Problem to solve. Further down are entries; set down exactly and only the lines from the one with "Instruction: Open theme" up to and including the one with "Task: Sort by the Volume column header", dropping each picture.

Dataset.
********************

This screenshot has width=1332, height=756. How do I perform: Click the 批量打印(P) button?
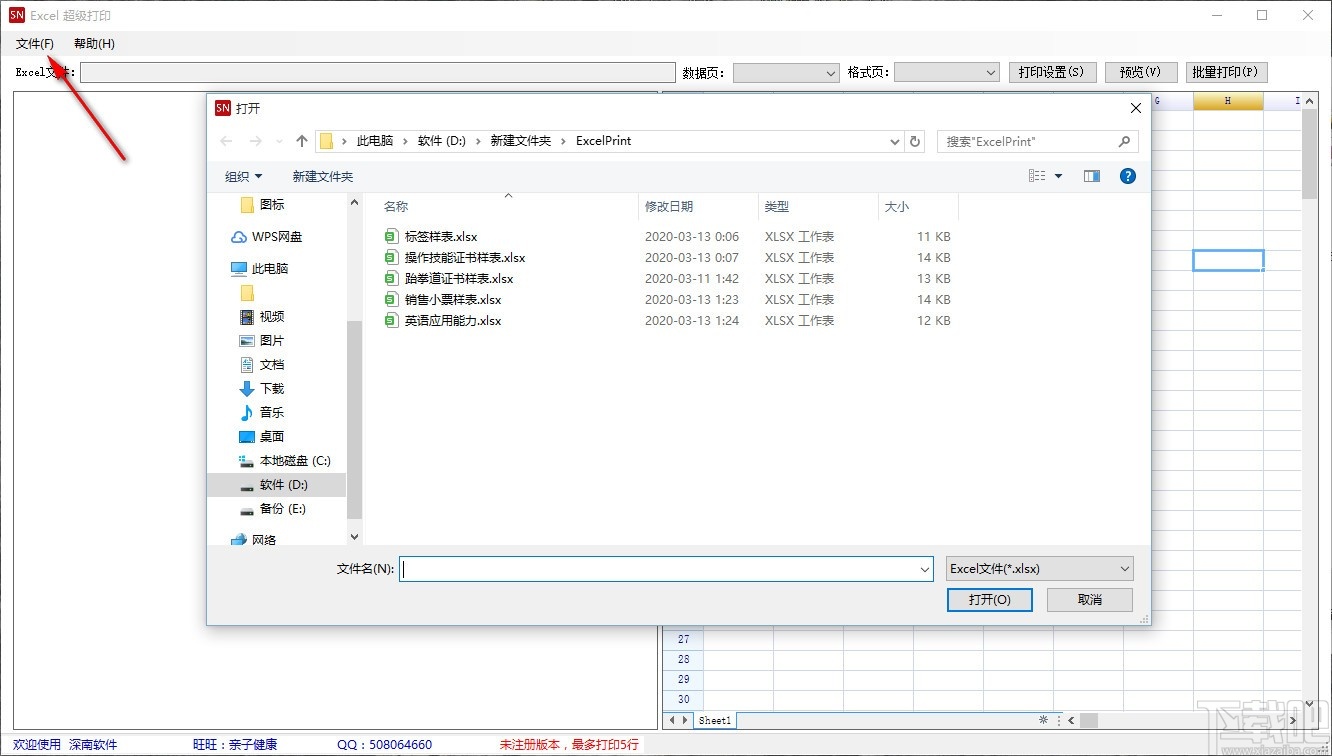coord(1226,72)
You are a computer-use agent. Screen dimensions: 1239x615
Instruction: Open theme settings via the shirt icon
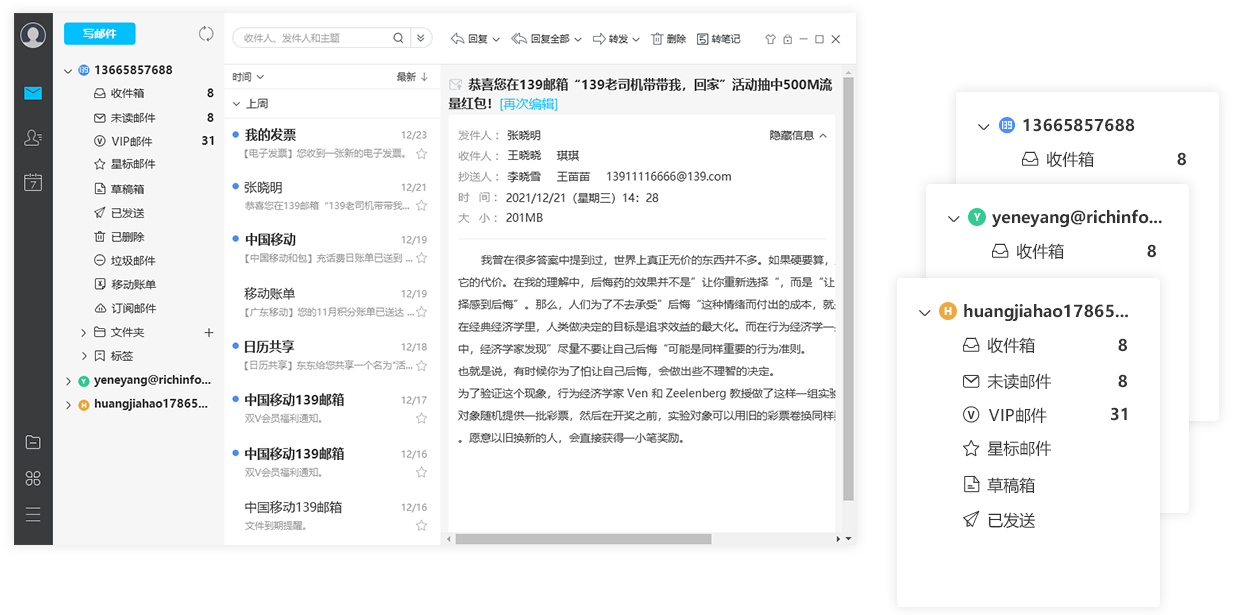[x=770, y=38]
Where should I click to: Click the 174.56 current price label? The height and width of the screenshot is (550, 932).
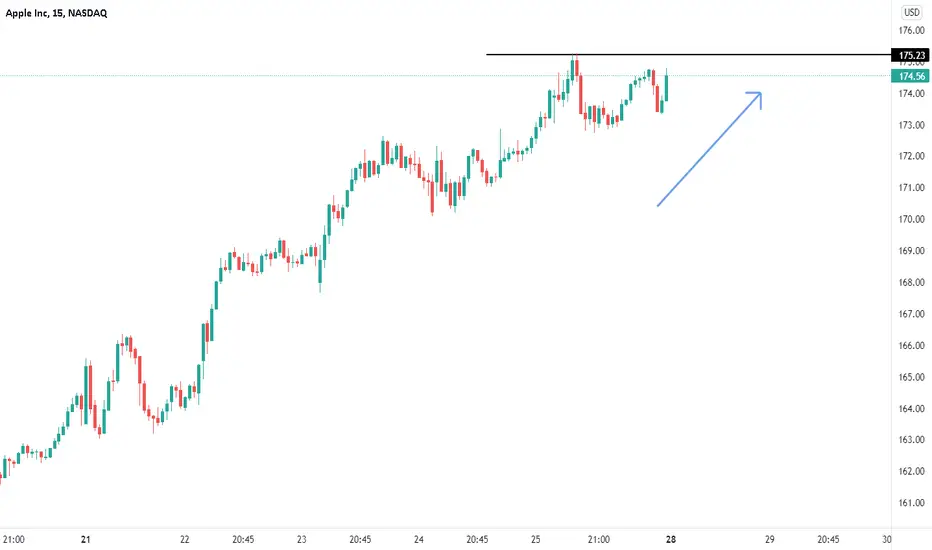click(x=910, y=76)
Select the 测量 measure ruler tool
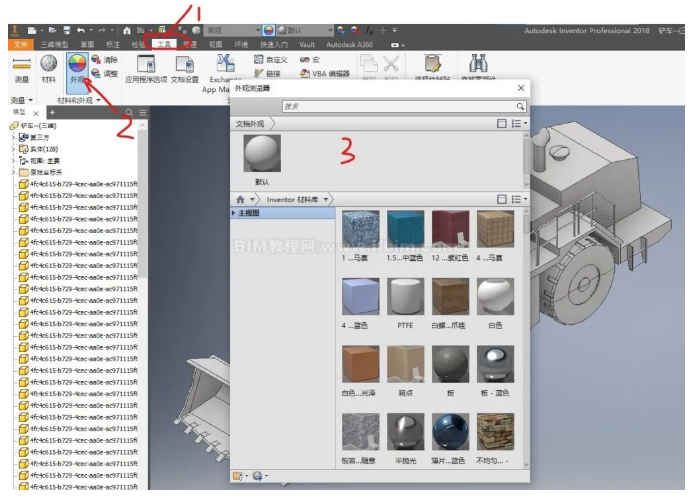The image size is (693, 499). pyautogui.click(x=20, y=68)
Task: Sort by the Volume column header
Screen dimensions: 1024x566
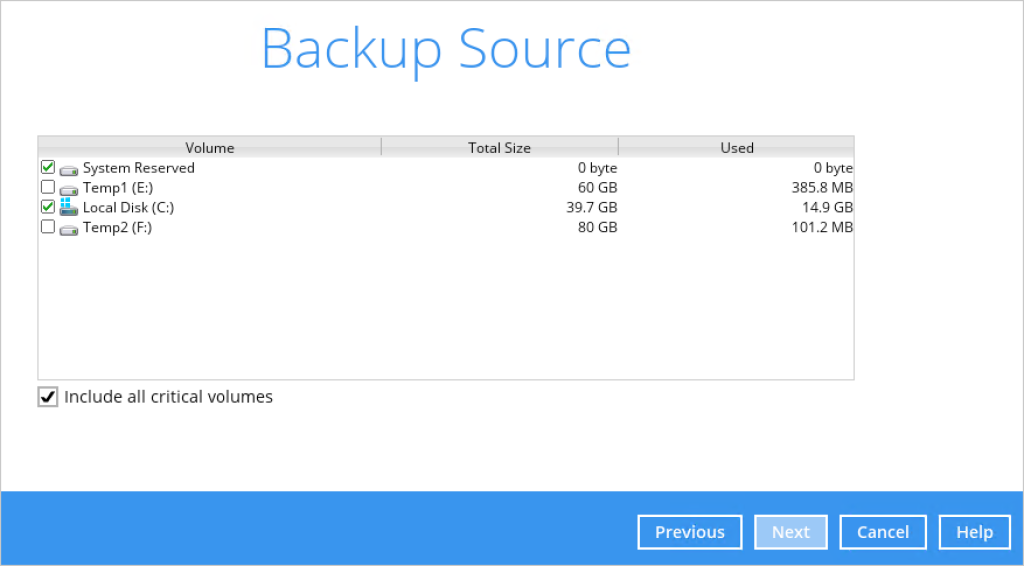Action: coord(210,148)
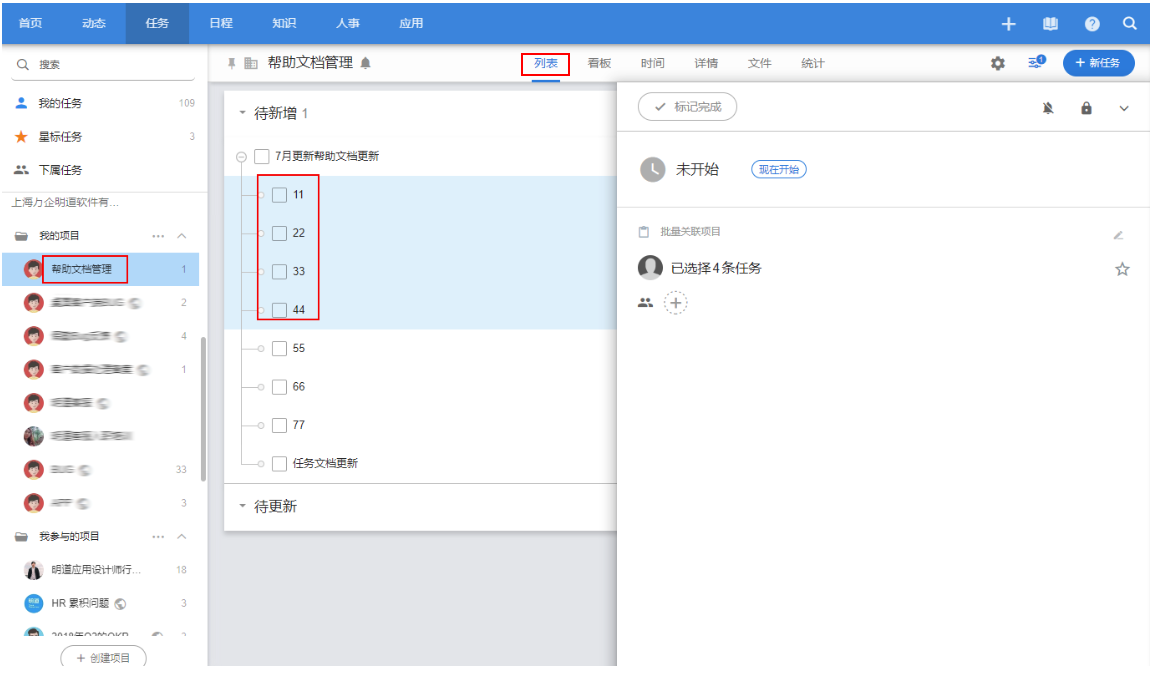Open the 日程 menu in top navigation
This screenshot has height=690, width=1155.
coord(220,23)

********************

Solution to this exercise.
Instruction: Open theme settings via the shirt icon
[x=770, y=38]
Where should I click to: Click the 174.56 current price label? The height and width of the screenshot is (550, 932).
click(x=910, y=76)
Select the 测量 measure ruler tool
The image size is (693, 499). pyautogui.click(x=20, y=68)
Task: Sort by the Volume column header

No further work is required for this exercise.